The main reasons for the decrease in net financial debt by €307 million relative to the prior-year period are the price-driven reduction in net working capital and lower inventories.
| (€ million) | Q2 2023 | Q2 2022 | HY1 2023 | HY1 2022 |
|---|---|---|---|---|
| Cash flow from operating activities | 31 | 262 | 96 | 1 |
| Cash flow from investing activities | – 25 | – 20 | – 33 | 19 |
| Free cash flow | 6 | 242 | 63 | 20 |
| Cash flow from financing activities | – 17 | – 104 | – 145 | 140 |
Primarily due to the proactive net working capital management, a positive operating cash flow was generated of €31 million in the second quarter and €96 million in the first half of 2023. In the comparative period, the cash inflow from operating activities was €262 million in the second quarter of 2022 and €1 million in the first half of 2022.
€41 million in payments for capital expenditure were partly offset by €8 million in receipts from divestments to yield a total cash outflow from investing activities of €33 million (HY1 2022: cash inflow of €19 million due to proceeds from sales of sites).
This resulted in a free cash flow of €6 million in the second quarter of 2023 and of €63 million in the first half of 2023, compared to €242 million in the second quarter of the prior year and €20 million in the prior-year period.
Due to the lower net financial debt, cash flow from financing activities amounted to a negative €145 million in the first half of 2023 (HY1 2022: positive €140 million).
According to estimates by the International Monetary Fund (IMF), the global economy will grow by 3.0% in 2023. Central banks are expected to maintain their focus on containing inflation risks.
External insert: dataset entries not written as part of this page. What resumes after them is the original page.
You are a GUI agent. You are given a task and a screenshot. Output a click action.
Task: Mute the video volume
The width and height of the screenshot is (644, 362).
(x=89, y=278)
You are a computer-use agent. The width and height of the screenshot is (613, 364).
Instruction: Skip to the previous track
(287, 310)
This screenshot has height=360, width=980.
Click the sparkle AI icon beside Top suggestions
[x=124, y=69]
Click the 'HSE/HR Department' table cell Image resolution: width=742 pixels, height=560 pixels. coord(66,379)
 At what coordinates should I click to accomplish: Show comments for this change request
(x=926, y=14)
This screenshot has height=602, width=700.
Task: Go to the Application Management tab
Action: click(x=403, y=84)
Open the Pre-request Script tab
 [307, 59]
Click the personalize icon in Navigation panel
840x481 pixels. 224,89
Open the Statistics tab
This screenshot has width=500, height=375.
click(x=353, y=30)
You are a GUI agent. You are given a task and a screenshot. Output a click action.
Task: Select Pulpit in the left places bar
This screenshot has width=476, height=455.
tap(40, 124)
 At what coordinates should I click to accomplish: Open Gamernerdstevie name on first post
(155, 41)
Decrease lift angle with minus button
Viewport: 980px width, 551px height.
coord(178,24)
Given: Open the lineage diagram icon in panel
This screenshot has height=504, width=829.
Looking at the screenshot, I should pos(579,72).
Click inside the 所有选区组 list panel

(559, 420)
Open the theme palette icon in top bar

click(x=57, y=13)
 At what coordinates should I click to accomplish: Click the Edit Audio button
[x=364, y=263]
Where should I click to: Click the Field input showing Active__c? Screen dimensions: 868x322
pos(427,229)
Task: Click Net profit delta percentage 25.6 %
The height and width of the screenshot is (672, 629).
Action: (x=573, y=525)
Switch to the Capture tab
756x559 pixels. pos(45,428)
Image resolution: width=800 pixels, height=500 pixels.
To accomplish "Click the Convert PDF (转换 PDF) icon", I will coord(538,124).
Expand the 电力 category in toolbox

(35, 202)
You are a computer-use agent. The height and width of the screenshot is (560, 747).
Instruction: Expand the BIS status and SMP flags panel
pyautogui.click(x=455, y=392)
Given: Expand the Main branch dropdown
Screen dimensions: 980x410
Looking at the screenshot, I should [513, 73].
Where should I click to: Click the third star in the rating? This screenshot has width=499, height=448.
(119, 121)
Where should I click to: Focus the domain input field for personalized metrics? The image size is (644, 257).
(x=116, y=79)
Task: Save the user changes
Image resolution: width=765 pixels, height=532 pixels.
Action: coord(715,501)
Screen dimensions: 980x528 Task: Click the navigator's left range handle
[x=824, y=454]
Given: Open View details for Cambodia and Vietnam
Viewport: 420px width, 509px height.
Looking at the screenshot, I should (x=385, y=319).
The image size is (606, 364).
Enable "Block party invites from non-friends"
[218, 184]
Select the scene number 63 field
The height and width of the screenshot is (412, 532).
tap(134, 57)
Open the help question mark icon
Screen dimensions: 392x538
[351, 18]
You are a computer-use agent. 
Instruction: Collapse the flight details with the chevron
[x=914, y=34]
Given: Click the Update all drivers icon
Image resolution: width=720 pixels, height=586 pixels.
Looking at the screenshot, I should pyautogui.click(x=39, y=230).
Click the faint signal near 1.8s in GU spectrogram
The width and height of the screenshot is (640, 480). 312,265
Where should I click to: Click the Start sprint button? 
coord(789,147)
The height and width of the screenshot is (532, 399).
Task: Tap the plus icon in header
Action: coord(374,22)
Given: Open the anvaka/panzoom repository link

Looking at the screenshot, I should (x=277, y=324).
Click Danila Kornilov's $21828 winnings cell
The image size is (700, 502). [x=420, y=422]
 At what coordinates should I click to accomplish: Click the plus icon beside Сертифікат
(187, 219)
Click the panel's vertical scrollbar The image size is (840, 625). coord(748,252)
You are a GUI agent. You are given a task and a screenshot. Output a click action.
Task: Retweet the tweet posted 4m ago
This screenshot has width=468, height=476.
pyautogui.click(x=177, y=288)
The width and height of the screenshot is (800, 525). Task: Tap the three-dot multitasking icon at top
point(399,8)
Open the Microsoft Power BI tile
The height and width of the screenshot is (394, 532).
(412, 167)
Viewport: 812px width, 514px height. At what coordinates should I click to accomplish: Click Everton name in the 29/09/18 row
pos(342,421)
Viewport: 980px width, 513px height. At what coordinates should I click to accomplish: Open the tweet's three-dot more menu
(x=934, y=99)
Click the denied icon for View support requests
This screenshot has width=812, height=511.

Following the decline in inflation rates in recent months and given the aggressive past increases in key interest rates, the IMF forecasts that key interest rates will peak later this year, but that monetary and fiscal conditions will remain generally restrictive. The global economy may benefit from accelerated further easing of pressures in the banking sector and an accompanying improvement in confidence in the economy. Furthermore, consumers in the major economies still have excess savings from the pandemic. Drawing down these savings could lead to a consumptiondriven recovery. Further geopolitical fragmentation and renewed stress in the banking sector with repercussions on the financial markets, on the other hand, pose a risk to the economic development.
For the USA, the IMF forecasts economic growth of 1.8% in 2023. The Federal Reserve faces the challenge of curbing inflation while on the other hand avoiding further instability in the financial sector. However, inflation is expected to remain elevated for the remainder of 2023, and the US labor market is likely to stay tight. As the year progresses, the economy should continue to be supported by strong private consumption, driven by rising wages. The Inflation Reduction Act is expected to enable investment in renewable energies especially, thus providing stimulus for the American economy. In addition, the suspension of the debt ceiling should have a positive impact on economic conditions and confidence in the US economy.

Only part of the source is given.